Bright red hair and piercing blue eyes.

Anyway, what was I doing? Practicing my shuriken and kunai throwing. They weren't the best of quality, after all I found them all in the woods. Rusted and some even chipped, but I can't be bothered to buy new ones. After all let's not even take in consideration whether the vendor would sell it to me but also the fact that... I have no money.

I mean, I am ten years old.

My poor self, wallowing in poverty. Only with the fish and wild fruits I find in the forest were my sufficient sources of food. I did get a monthly salary but I didn't use them because most of it were used to pay my bills.

The Hokage was kind enough to let me stay at an apartment. He did pay for it until I turned ten, but somehow the other old farts by his side protested towards him. Saying he shouldn't pick favorites and let me pay my own bills.

Worthless. Those three village advisors, especially the crippled one, with one arm and one eye. Every time he glances at me, it sends shivers down my spine. Yet when they were arguing about my place of residence after the 'good' folks at the orphanage kicked me out, he was the only one that remained silent.

Tsk Tsk.

I am envious of those other kids my age. Even other orphans, they were at least pitied and maybe some passing civilians would sometimes give them food or spare change.
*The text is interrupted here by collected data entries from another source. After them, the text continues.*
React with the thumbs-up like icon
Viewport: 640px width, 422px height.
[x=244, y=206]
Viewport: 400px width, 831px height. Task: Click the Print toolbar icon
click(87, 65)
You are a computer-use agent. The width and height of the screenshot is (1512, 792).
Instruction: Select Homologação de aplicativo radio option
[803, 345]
All I got were items thrown my direction when I try to approach street vendors.

The things they throw aren't even good! Spoiled food! Rotten eggs! At least throw me something not past its due date.

Honestly, when I become hokage. I'll rub it in their faces, pass by the market in my hokage robes, and when they greet and fawn over me like when the third hokage brings me on walks. I'll greet them back and as they fawn over me saying how good of a hokage I was, I'll mention to them when they treated me worse than a beggar.

I can picture it now.

"Ah, Hokage-sama! Good morning to you, I remember when you were just a child. Oh, how time flies by so fast!"
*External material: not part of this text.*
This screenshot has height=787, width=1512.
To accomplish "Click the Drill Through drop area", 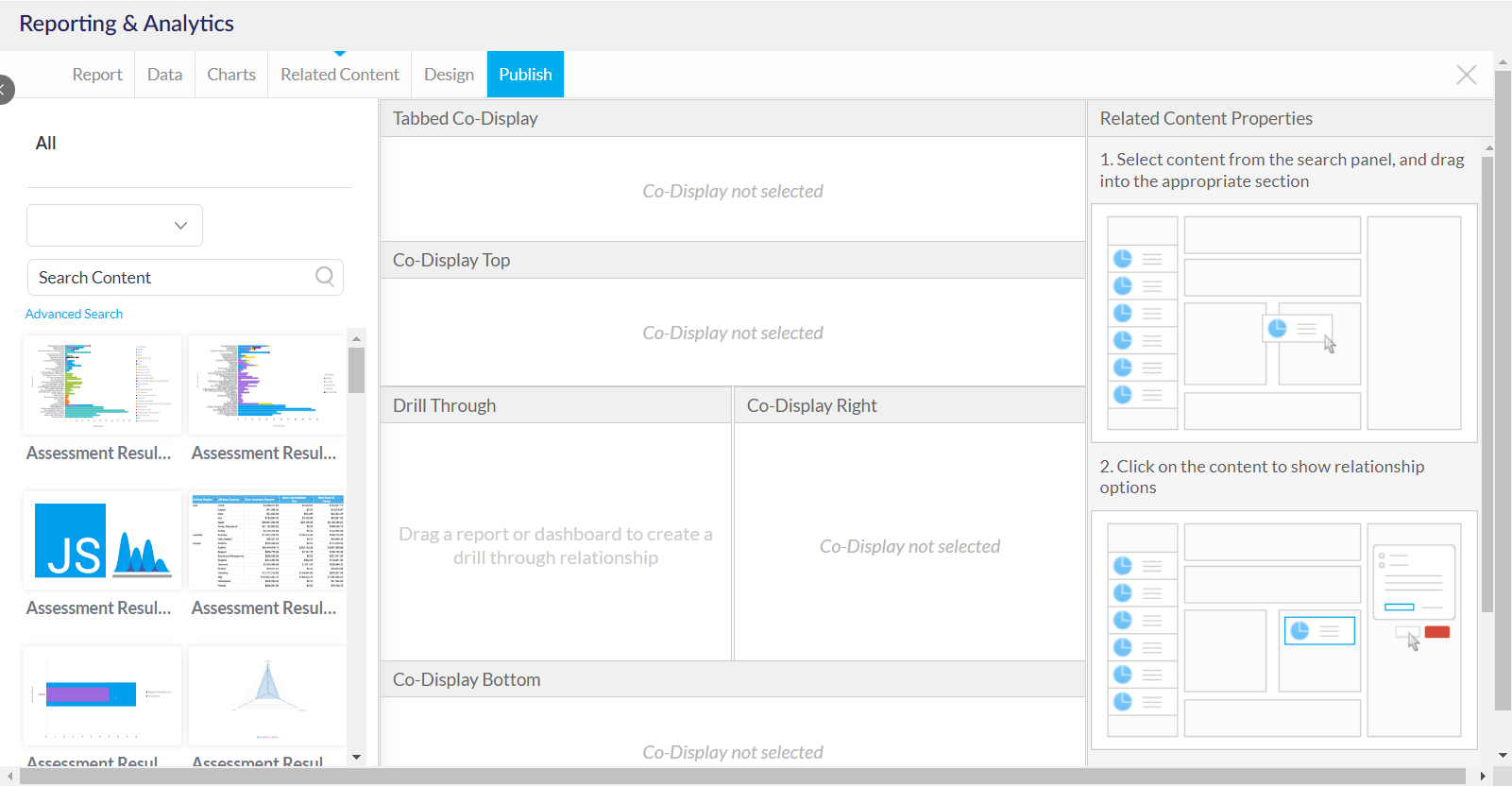I will pyautogui.click(x=555, y=545).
And when I hear those words I'll say something along the lines of:

"Yes. Time indeed flies by quickly, it felt like it was just yesterday that you threw a rock aiming for my head in hopes of killing me when I was 8 years old. Ah, how times change, now I'm above you in social standing."
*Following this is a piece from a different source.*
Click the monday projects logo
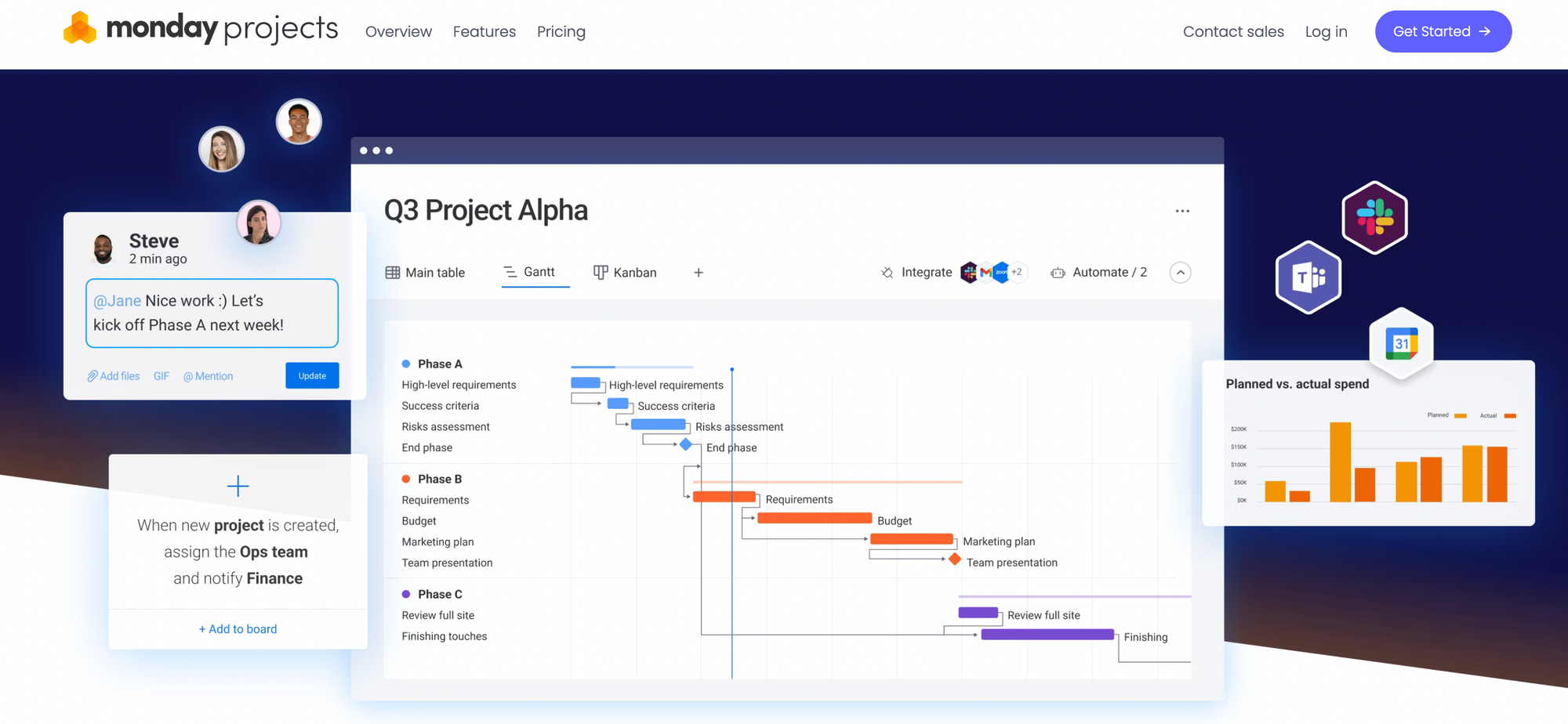 200,30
And then when they grow quiet and afraid, I'll just scoff at them and leave them be, showing my indifference and disdain towards them.

Yes, that is what I long for!

Call me petty, but I won't care for anyone's opinion of me. Did they go through what I went through? I scoff at when some children I see get moody because their father ignores them. What a joke, at least they have a father, at least they have have a home. There are others who are struggling, yet you have the audacity to feel like the world is against you because your dad isn't spending enough time with you!

Bah! If I ever met that kid again, I'll spit on his face. Tch, if I ever grow up and my son does that, I'll disown the sad excuse of my bloodline.

----

a/n

Folks, this is the first chapter of my new Naruto fic. I just wanted you all to know that my oc Naruto will be a bit moody in the inside, but on the outside he will remain stoic and indifferent to those around him... just expect him to be cursing rude comments in his mind.

As you can tell, his dreams are the same as the og Naruto. Just with different reasonings, my mc is doing it out of spite while the og was doing it for acknowledgment. Though I will eventually correct his ways as he meets and bonds with the main cast, but just remember right now, he's just a moody kid who feels that the world is against him. That is the reason for his behavior.